For his latest column Thomas Bristow tells the story of the Oxonian who founded Oxfam.
Image Description: Oxfam on Broad Street
As far as charity shops go, Oxfam is perhaps the most famous. You can usually find some quite good things in their shops, and nearly every town has one, including my own small town back home. As a student, they can be a saving grace when searching for hideous bop costumes or more sustainable clothing in general. Perhaps it’s the eclectic nature of charity shops that we find so appealing. But if you had already guessed that Oxfam is somehow related to Oxford, then congratulations, your Nobel Prize is in the post. But more seriously, commemorated by a plaque of its own is Number 17 on Broad Street – the original Oxfam. Along with Italiamo, various Harry Potter shops and the unfortunately named Cambridge Satchel Company, it is a staple of the Broad Street frontage, but there is another plaque on the building, and this one just happens to be blue. It reads; ‘Cecil Jackson-Cole 1901-1979 Entrepreneur and Philanthropist helped establish the first Oxfam Shop and office here in 1947’. This then, is the story behind the man who helped begin a world-wide charity to alleviate poverty, and one which gives us access to many classic books for low prices.
Cecil Jackson-Cole was born on the 1st of November 1901 in Forest Gate, East London to Albert Edward Cole and Nellie Catherine Jackson. He spent his childhood constantly moving around and never spent much time at the schools he attended. In 1911, the family were living in Grays in Essex, where Albert worked as a shoe dealer and Nellie was a China and Glass merchant. The family moved again, and Cecil left education at the age of 13 to work as an Office Boy, which he subsequently left in 1918. After the war, he became the manager of his father’s furniture and letting business, and eventually bought him out with his savings. In 1928, Cecil enrolled at Balliol College to study Economics and improve his business acumen. Aptly, Balliol is of course located directly opposite where Cecil was to found his first Oxfam.

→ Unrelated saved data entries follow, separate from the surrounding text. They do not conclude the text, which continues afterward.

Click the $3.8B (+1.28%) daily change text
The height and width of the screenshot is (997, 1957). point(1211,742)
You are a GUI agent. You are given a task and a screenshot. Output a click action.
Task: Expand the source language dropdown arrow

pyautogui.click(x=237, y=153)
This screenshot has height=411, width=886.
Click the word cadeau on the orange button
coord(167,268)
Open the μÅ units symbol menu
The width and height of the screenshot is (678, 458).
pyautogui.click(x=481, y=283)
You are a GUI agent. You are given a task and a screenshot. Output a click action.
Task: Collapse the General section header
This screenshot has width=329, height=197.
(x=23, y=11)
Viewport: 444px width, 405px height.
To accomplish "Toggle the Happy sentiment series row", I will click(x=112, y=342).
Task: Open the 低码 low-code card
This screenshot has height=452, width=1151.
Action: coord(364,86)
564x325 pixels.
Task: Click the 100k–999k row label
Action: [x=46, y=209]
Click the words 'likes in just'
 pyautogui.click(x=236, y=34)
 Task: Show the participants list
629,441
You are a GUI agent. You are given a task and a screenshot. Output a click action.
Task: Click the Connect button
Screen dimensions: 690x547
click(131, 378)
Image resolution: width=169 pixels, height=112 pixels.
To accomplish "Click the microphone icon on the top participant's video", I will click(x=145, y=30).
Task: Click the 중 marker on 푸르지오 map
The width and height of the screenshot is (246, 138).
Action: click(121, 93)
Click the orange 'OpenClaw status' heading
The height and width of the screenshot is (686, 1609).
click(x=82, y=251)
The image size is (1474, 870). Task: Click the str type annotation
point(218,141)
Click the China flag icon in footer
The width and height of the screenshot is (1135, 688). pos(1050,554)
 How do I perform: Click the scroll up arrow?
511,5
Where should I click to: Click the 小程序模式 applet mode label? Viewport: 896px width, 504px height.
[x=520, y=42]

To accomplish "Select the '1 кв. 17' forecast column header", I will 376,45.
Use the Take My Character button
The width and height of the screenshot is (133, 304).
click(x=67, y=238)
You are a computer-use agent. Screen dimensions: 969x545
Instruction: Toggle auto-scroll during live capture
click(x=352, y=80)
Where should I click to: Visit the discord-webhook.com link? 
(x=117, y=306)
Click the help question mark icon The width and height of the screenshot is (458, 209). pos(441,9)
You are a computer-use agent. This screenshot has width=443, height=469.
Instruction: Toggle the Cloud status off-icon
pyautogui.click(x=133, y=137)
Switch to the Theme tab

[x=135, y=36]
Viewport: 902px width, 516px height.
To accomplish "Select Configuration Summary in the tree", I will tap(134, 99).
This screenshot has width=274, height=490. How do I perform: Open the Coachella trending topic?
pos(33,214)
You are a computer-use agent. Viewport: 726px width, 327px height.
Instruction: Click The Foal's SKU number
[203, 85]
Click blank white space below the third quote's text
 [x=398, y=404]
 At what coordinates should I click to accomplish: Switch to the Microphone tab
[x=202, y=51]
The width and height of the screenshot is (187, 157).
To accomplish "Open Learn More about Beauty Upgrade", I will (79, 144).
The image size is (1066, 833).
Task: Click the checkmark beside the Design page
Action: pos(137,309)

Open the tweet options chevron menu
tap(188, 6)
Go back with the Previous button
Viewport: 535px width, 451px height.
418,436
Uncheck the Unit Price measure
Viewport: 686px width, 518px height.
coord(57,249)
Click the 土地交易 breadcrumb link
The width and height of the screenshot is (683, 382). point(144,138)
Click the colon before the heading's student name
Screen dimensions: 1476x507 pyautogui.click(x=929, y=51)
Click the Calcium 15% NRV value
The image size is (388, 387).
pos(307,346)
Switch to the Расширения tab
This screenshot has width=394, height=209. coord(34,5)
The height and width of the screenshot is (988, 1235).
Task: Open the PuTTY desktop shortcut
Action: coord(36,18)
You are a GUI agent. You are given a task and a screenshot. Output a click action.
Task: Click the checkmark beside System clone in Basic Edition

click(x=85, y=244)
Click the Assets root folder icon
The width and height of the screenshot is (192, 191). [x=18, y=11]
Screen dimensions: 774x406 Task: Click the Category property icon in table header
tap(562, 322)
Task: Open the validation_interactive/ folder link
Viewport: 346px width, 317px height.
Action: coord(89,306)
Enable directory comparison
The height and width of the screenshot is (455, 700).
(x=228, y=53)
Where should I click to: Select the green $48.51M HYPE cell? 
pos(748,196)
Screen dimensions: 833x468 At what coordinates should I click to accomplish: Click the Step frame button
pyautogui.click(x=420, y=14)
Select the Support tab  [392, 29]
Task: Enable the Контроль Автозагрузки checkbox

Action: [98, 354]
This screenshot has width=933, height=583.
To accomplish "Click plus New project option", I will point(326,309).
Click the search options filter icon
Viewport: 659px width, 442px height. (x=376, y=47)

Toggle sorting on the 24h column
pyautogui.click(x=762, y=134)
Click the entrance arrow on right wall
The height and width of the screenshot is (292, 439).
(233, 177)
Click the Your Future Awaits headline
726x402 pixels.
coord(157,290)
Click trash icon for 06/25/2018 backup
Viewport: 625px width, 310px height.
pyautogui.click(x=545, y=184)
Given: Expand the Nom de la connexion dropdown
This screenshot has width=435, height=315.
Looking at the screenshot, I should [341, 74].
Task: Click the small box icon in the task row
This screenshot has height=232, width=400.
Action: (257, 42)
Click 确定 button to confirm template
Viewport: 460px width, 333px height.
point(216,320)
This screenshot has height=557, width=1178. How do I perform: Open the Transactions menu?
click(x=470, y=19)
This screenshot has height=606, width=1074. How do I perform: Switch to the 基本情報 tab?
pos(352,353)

By his early 30s, Cecil was beginning to feel the physical effects of the tough economic times, and he entered a nursing home for a short while. Afterwards, he relocated his business interests to Oxford and lived just outside the city in Boar’s Hill. Here his neighbour was the Classical scholar Gilbert Murray, who was a member of a support group for the National Famine Relief Committee. This had been set up in 1942 in order to advocate for the Greek people who were suffering starvation from wartime blockading. In 1942 Cecil offered to be the Honorary Secretary of Gilbert’s subsidiary support group, the Oxford Committee for Famine Relief. This was the original seed from which a global initiative was to develop.
At the end of the war, famine relief committees eventually disbanded, but Cecil saw a future for their work within post-war Europe. In 1948, it was decided that the successful fundraising of the charity could be scaled up. Jackson-Cole was a firm believer that business should involve charity, and for the next five years he was instrumental in the expansion of Oxfam. During the 1950s, BBC Radio appeals increased the presence of Oxfam in the public sphere. Cecil retained interest in the charity until his death in 1979, by which time it had far exceeded the borders of even Oxfordshire. Autonomous Oxfams had been set up in Canada, the United States and Belgium. Today however, it is a confederation of 21 charities, with its headquarters in Nairobi. Oxfam has even become the largest retailer of second-hand books in Europe, with around 100 shops selling everything from pamphlets to rare first editions. Though it is disputed, Oxfam themselves claim that the Broad Street shop was the UK’s first ever charity shop.
Aside from Oxfam, Cecil Jackson-Cole founded many other trusts and charities such as Action Aid in 1972, to provide disadvantaged children with education. He had a pragmatic vision which pioneered modern philanthropism by effecting social change in a business-like way. It is a testament to his effectiveness that most of the organisations he founded are still around today.